Primary teachers and principals have overwhelmingly rejected the latest offers from the Ministry of Education to settle their collective agreements.
NZEI Te Riu Roa president Lynda Stuart says the outcome indicates teachers and principals are united in their commitment to achieving significantly improved pay, time and support for learning needs.
“We will be going straight back to talk to the government with that message- that it’s time to get really serious about giving us time to teach and lead, and time to take some real steps to make teaching a viable long-term career choice.”
Stuart warns that significant disruption could occur in schools next term if the government doesn't focus on finding a solution quickly.
“The solution is in the government’s hands. We would all prefer to be in our schools focused on teaching and learning, but members have sent a very clear message that they want to see change now. That’s why our next step is discussions with government to see how we can make progress.”
NZEI’s National Executive agreed over the weekend to call paid union meetings in the second week of next term (May 6-10). If there was no progress made by then, it is proposing that members vote on taking partial strike action by working to rule from May 15th until a national day of strike action on May 29th.
The work to rule would mean working only within 8am-5pm, Monday to Friday.

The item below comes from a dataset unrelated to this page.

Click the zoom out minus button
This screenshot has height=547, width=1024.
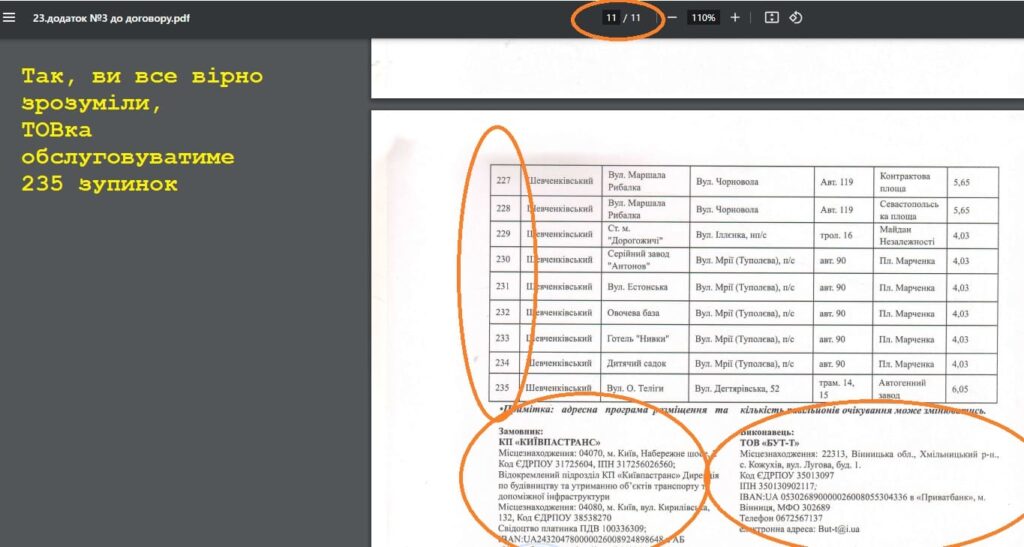click(672, 18)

Teacher leader Margie Askin-Jarden from Christchurch says that teachers show everyday that they prioritise the care and learning of children.
“But the profession truly is at breaking point. We cannot continue to hold a broken system together because in the end the collateral damage is not just us, it is our children and their learning.
“Teachers in Christchurch know better than most that unless we get more resourcing for children with additional learning needs and address the extreme work and time pressure on teachers, we will continue to lose great teachers and struggle to attract new ones. That’s why teachers and principals in Christchurch voted just as strongly to reject these offers as the rest of the country, and why we support action next term if it is needed.”
Sose Annandale, a principal from Porirua on the principals’ negotiating team, said the outcome was a resounding rejection of the government’s position. The Ministry offers rejected last week were very similar to an offer previously rejected in November because the government has refused to budge from its “envelope” of $698 million over four years.
Te Ao Māori News has contacted the office of Minister for Education Chris Hipkins for comment.